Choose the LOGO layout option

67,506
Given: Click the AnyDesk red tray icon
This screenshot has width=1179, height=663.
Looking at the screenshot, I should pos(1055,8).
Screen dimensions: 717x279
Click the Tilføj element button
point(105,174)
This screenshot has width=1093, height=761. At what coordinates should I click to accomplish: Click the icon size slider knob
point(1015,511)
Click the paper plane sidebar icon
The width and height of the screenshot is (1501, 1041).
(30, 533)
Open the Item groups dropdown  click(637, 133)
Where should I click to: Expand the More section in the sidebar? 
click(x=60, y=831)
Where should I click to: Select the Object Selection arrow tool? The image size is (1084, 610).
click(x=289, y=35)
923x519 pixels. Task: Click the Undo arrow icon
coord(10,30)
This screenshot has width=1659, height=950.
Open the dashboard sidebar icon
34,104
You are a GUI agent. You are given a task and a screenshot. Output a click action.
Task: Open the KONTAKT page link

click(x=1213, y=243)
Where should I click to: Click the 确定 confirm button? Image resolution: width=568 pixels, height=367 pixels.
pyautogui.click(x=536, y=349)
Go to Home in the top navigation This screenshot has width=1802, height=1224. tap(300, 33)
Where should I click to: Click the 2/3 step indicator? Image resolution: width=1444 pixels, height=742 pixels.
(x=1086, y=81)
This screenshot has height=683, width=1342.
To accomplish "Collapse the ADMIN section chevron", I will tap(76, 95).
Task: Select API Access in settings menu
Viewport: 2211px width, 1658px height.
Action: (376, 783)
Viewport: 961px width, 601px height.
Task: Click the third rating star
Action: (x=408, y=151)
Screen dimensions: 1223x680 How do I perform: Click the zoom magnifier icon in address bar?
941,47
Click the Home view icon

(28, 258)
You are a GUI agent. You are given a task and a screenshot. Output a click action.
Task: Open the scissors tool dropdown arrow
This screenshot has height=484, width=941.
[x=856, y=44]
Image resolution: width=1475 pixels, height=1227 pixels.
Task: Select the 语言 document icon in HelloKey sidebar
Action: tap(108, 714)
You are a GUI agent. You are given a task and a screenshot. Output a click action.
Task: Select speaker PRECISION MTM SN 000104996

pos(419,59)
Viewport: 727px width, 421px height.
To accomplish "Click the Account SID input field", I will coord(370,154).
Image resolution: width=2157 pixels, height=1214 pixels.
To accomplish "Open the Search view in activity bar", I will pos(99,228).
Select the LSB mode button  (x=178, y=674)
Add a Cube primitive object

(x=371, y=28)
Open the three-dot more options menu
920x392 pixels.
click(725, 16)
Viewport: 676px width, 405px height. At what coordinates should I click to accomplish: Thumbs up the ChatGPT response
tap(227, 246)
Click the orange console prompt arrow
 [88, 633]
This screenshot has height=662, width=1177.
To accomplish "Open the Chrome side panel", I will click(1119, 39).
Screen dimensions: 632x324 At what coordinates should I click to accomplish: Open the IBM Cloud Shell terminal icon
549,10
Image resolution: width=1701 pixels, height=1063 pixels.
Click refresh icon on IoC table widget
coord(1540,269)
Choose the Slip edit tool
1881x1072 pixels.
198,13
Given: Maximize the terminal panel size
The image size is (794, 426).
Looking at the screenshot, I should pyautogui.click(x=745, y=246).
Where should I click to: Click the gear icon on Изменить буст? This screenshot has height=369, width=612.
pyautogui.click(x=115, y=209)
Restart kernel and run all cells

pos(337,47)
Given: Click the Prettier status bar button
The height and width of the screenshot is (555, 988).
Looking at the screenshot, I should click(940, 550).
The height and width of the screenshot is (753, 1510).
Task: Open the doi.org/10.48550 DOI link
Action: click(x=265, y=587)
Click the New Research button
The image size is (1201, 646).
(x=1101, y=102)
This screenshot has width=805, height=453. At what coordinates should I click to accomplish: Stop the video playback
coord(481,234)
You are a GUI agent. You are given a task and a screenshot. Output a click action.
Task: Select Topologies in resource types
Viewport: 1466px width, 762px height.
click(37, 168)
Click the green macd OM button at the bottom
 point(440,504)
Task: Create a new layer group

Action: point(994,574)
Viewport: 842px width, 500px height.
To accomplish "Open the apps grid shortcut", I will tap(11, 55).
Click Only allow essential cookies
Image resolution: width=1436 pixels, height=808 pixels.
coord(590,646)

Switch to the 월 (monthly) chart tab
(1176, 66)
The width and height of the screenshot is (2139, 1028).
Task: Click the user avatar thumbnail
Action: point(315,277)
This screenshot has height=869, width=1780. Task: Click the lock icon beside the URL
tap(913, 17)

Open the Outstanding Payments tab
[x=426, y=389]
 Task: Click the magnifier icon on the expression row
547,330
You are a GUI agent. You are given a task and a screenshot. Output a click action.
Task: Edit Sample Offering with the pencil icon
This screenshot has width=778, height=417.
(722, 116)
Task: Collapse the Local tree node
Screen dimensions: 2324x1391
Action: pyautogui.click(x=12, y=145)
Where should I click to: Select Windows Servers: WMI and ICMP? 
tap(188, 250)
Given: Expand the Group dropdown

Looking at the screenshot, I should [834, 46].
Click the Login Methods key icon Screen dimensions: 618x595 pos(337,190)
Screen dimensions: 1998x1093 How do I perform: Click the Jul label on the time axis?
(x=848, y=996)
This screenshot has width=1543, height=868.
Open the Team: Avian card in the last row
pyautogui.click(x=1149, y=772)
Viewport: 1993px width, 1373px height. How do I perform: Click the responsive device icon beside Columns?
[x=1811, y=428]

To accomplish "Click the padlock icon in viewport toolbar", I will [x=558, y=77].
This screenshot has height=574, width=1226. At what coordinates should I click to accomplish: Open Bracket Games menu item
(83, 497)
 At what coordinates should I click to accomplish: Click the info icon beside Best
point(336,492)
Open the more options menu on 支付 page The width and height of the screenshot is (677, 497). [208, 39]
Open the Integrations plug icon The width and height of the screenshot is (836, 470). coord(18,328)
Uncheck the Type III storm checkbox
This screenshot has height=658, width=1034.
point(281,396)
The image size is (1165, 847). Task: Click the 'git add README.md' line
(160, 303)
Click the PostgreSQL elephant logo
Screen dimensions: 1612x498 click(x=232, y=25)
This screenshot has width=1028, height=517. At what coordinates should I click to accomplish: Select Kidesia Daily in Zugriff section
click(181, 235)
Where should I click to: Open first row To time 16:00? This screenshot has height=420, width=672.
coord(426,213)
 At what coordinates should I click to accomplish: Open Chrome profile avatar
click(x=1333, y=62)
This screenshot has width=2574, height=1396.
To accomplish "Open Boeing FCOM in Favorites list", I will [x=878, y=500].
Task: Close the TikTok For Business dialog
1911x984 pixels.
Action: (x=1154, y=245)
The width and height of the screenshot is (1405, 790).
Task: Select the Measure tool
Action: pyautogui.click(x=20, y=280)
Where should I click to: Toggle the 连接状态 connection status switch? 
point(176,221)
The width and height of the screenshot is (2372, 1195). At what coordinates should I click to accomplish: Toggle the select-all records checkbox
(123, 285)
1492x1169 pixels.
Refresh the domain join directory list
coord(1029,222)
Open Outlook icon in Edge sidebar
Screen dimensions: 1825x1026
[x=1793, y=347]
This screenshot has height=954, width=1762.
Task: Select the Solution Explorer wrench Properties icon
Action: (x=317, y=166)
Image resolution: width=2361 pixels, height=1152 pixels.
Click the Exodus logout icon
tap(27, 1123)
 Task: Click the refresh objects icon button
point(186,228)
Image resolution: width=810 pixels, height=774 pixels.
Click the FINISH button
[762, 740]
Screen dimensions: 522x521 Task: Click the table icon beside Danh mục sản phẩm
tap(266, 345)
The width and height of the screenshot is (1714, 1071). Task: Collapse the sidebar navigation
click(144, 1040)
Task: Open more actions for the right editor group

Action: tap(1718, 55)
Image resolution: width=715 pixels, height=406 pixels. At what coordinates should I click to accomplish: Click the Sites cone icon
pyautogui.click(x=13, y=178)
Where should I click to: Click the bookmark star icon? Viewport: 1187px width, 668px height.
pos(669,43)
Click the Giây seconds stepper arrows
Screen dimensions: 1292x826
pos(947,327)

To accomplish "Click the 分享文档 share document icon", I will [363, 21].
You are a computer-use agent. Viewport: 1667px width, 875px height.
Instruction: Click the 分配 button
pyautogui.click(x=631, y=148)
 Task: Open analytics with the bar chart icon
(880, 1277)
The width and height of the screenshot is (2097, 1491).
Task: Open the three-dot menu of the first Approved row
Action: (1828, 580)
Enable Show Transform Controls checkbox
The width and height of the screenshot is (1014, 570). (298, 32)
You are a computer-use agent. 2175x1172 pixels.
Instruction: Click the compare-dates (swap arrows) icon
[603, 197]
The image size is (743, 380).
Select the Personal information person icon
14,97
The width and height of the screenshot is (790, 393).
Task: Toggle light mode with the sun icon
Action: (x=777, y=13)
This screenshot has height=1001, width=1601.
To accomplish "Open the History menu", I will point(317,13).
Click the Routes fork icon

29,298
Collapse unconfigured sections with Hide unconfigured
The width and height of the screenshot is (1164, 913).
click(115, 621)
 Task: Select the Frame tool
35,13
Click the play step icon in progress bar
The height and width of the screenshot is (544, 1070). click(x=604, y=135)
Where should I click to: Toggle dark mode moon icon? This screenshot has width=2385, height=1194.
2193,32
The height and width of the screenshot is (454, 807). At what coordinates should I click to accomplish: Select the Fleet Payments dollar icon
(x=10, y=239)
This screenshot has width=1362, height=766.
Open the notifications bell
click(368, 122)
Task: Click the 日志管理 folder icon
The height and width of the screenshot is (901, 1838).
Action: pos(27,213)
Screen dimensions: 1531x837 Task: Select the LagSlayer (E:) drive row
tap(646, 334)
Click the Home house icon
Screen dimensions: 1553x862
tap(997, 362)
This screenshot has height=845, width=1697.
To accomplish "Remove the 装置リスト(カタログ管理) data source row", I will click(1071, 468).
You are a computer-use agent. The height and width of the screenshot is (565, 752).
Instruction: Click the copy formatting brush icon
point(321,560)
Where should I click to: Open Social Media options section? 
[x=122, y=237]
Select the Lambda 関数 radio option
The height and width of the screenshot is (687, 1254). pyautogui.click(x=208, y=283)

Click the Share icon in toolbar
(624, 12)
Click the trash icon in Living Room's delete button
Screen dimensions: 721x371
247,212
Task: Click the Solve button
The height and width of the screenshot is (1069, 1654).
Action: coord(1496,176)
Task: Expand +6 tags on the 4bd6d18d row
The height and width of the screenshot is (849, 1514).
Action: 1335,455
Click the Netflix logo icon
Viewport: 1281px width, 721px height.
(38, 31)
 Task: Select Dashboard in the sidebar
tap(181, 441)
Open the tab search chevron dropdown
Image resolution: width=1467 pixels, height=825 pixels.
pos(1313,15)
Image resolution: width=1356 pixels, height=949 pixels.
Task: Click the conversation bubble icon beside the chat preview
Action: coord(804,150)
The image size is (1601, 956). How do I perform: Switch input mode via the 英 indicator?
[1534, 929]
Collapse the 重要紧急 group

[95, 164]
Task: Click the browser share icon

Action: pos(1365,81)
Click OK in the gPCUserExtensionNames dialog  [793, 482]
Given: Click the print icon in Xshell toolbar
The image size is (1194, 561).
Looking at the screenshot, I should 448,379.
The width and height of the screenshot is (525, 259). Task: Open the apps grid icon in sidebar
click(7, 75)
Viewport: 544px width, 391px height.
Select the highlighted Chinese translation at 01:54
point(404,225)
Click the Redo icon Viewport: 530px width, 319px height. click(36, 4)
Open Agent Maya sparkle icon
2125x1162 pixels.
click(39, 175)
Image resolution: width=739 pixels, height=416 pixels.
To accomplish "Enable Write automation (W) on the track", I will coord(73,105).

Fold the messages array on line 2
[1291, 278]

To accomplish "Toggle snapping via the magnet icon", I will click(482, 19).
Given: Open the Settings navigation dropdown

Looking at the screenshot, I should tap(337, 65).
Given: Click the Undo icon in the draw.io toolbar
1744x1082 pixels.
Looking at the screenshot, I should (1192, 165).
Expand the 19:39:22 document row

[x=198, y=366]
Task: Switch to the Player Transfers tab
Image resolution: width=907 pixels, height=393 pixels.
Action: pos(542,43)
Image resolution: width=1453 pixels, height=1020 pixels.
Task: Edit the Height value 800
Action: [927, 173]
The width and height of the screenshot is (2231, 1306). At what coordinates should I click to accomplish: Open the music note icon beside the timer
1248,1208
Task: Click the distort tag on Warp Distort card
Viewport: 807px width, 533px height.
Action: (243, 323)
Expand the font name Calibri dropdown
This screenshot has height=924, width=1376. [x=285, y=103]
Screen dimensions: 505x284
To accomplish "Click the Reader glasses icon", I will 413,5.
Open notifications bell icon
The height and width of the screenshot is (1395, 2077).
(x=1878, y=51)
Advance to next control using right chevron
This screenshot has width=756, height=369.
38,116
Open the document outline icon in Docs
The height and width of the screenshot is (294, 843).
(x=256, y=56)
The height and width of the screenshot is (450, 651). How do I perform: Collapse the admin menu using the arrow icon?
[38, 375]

-*-*-

TASK INSTRUCTIONS ::
Would you please transcribe the lines above exactly, starting with the first line of the material and ending with the line that has "Task: Select API Access in settings menu"?

SOLUTION TO THE EXERCISE ::
Choose the LOGO layout option

67,506
Given: Click the AnyDesk red tray icon
This screenshot has width=1179, height=663.
Looking at the screenshot, I should pos(1055,8).
Screen dimensions: 717x279
Click the Tilføj element button
point(105,174)
This screenshot has width=1093, height=761. At what coordinates should I click to accomplish: Click the icon size slider knob
point(1015,511)
Click the paper plane sidebar icon
The width and height of the screenshot is (1501, 1041).
(30, 533)
Open the Item groups dropdown  click(637, 133)
Where should I click to: Expand the More section in the sidebar? 
click(x=60, y=831)
Where should I click to: Select the Object Selection arrow tool? The image size is (1084, 610).
click(x=289, y=35)
923x519 pixels. Task: Click the Undo arrow icon
coord(10,30)
This screenshot has width=1659, height=950.
Open the dashboard sidebar icon
34,104
You are a GUI agent. You are given a task and a screenshot. Output a click action.
Task: Open the KONTAKT page link

click(x=1213, y=243)
Where should I click to: Click the 确定 confirm button? Image resolution: width=568 pixels, height=367 pixels.
pyautogui.click(x=536, y=349)
Go to Home in the top navigation This screenshot has width=1802, height=1224. tap(300, 33)
Where should I click to: Click the 2/3 step indicator? Image resolution: width=1444 pixels, height=742 pixels.
(x=1086, y=81)
This screenshot has height=683, width=1342.
To accomplish "Collapse the ADMIN section chevron", I will tap(76, 95).
Task: Select API Access in settings menu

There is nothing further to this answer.